Reklama

Gotowi na kontrolę i Pita

Już za niecałe 10 godzin Lech Poznań zagra u siebie z Khazarem Lankaran. Azerowie mogą się okazać najtrudniejszym rywalem Kolejorza w kwalifikacjach do Ligi Europy, gdyż dysponują znacznie silniejszą kadrą niż wielu się wydaje i w dodatku ich skład prezentuje się o niebo lepiej niż choćby ten AIK-u Solna.

> Party Poker <


Jeśli Kolejorz chce wygrać i przede wszystkim nie stracić bramki musi mieć na boisku pełną kontrolę, którą lechici tracili w pierwszym spotkaniu i m.in. przez nią dali sobie strzelić gola. – „W Azerbejdżanie momentami traciliśmy kontrolę, ale nie było tak, że przy atakach Azerów tylko się broniliśmy. Moim zdaniem w Lankaranie kontrolowaliśmy przebieg meczu, lecz skłamałbym gdybym powiedział, że przez całe spotkanie.” – zaznaczył Mariusz Rumak.

35-letni szkoleniowiec poznańskiego Lecha analizując grę Khazaru Lankaran zwrócił także uwagę na zmianę systemu gry azerskiej drużyny do której może dojść również dziś. – „Obserwując ostatni mecz na pewno wszyscy widzieli, że trener przeciwników zmienił system. To był moment w którym trzeba było zareagować i było te dziesięć minut, w których gra nam się nie układała.” – zaznaczył Rumak chcący wieczorem uniknąć zaskoczenia ze strony rywala.

Tymczasem Azerowie wierzą w korzystny rezultat, gdyż nie tak dawno po remisie u siebie wygrali na wyjeździe z Kalju i awansowali dalej. – „Wiemy, że Khazar potrafi dobrze grać zarówno u siebie, jak i na wyjazdach. Jestem jednak ciekawy jak zagra przy 30 tysiącach widzów na trybunach. Chciałbym, aby mój zespół przejął inicjatywę i to już od początku.” – powiedział Mariusz Rumak liczący na wsparcie kibiców i dobrą grę Lecha od początku.
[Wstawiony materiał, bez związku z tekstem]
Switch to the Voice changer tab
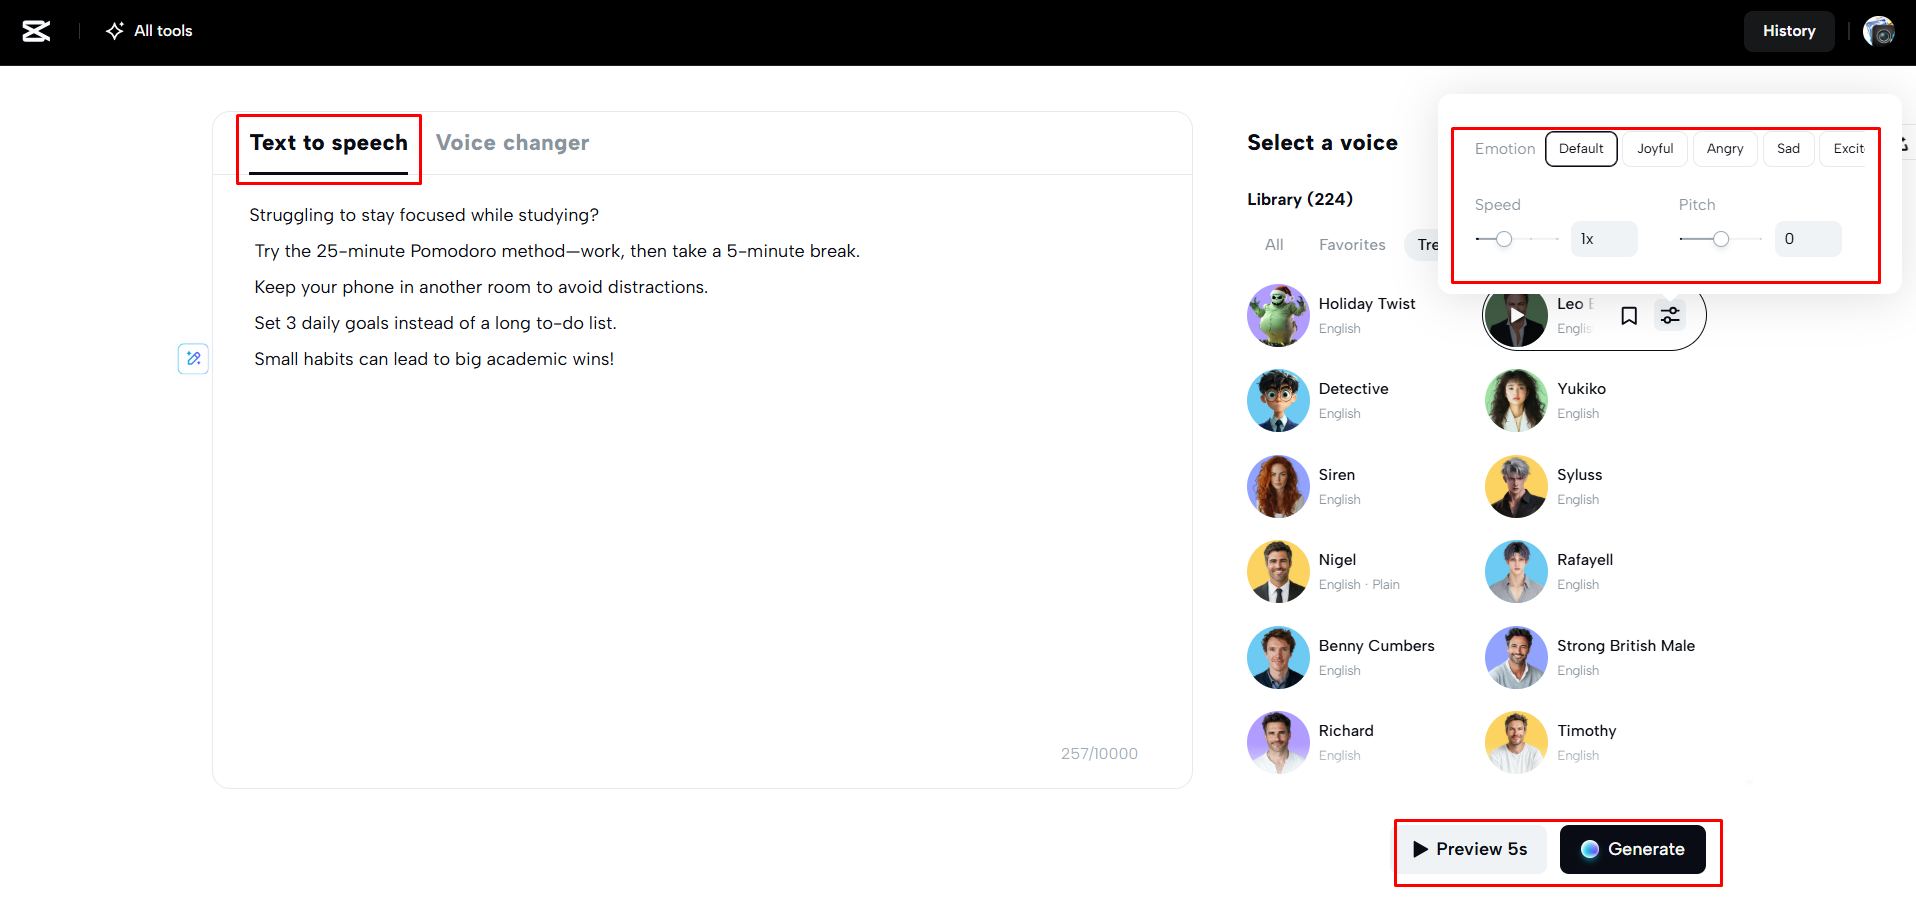Screen dimensions: 1916x909 tap(513, 142)
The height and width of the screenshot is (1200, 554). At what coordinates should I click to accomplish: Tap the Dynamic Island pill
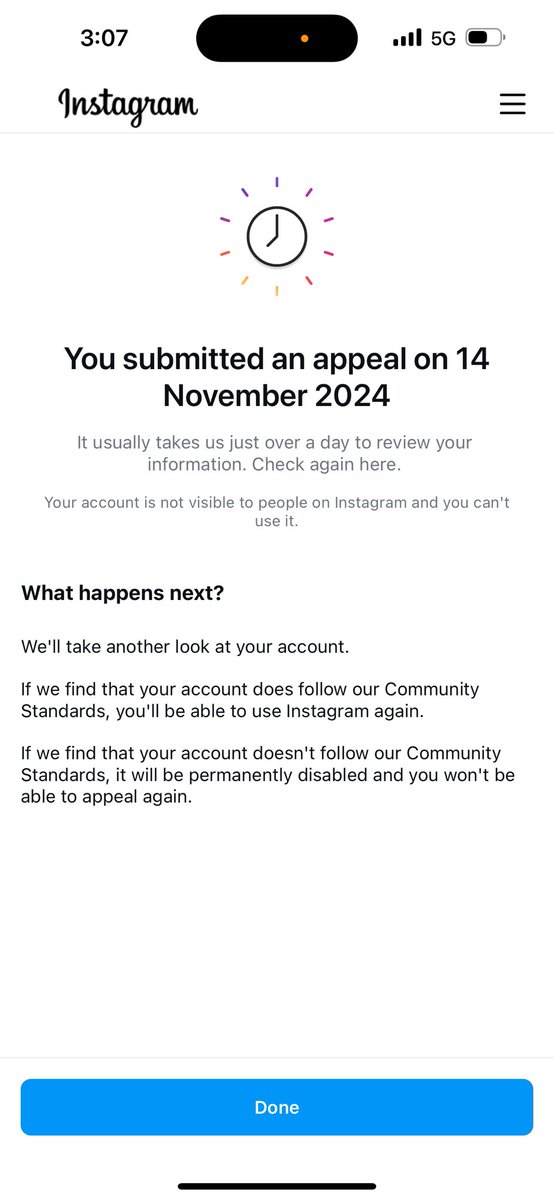(x=277, y=38)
Natomiast wieczorem pasjonująco zapowiadają się pojedynki 29-letniego Adriana Pita z obrońcami Kolejorza. Lewonożny Rumun słynący z kapitalnej gry lewą nogą, dryblingu, dośrodkowań i stałych fragmentów gry będzie dziś pod szczególną opieką, a celem defensorów Kolejorza jest to, aby były pomocnik Romy za dużo sobie nie pograł. – „Pit większość dryblingów kieruje do środka, więc trzeba zamknąć lewą stronę. Zrobimy to i zobaczymy wtedy, jak gra prawą nogą.” – zapowiedział opiekun „niebiesko-białych”.

Źródło: inf. własna
Autor: Arkadiusz Szymanowski


11 komentarzy

  1. Franky pisze:

    Zeby go tylko nikt w dwoch nie kryl, bo pzeciez wtedy zrobi sie luka w srodku

  2. Shizerr pisze:

    Na Pita i na tego skrzydłowego czarnego trzeba uważać . A murawa piękna . Oby tak jak najdłużej 😉

  3. arci pisze:

    Oby Lech nie zawiódł , bo po wczorajszym oglądanym gry w meczu Śląska miałem odruch …….wymiotny!!!!

  4. tomasz1973 pisze:

    Czy Redakcja wie już na 100% jak sprawa ma się z ewentualną pauzą za kartki tego murzyna z Khazaru?
    Druga sprawa,zaczyna mnie martwić,że Rumak jest taki pewien,iż kibice załatwią za niego sprawę.Owszem my gardeł nie będziemy oszczędzać,ale jak to wpłynie na Azerów,zobaczymy,mogą się wcale nie wystraszyć,lecz wręcz odwrotnie poczuć się zmotywowani,że mają zaszczyt grać przed taką publicznością.Mam nadzieję,że oprócz wiary w kibiców ,wypracował jakiś sposób na powstrzymanie przeciwnika i ewentualnie, /nie daj boże /na straconą bramkę.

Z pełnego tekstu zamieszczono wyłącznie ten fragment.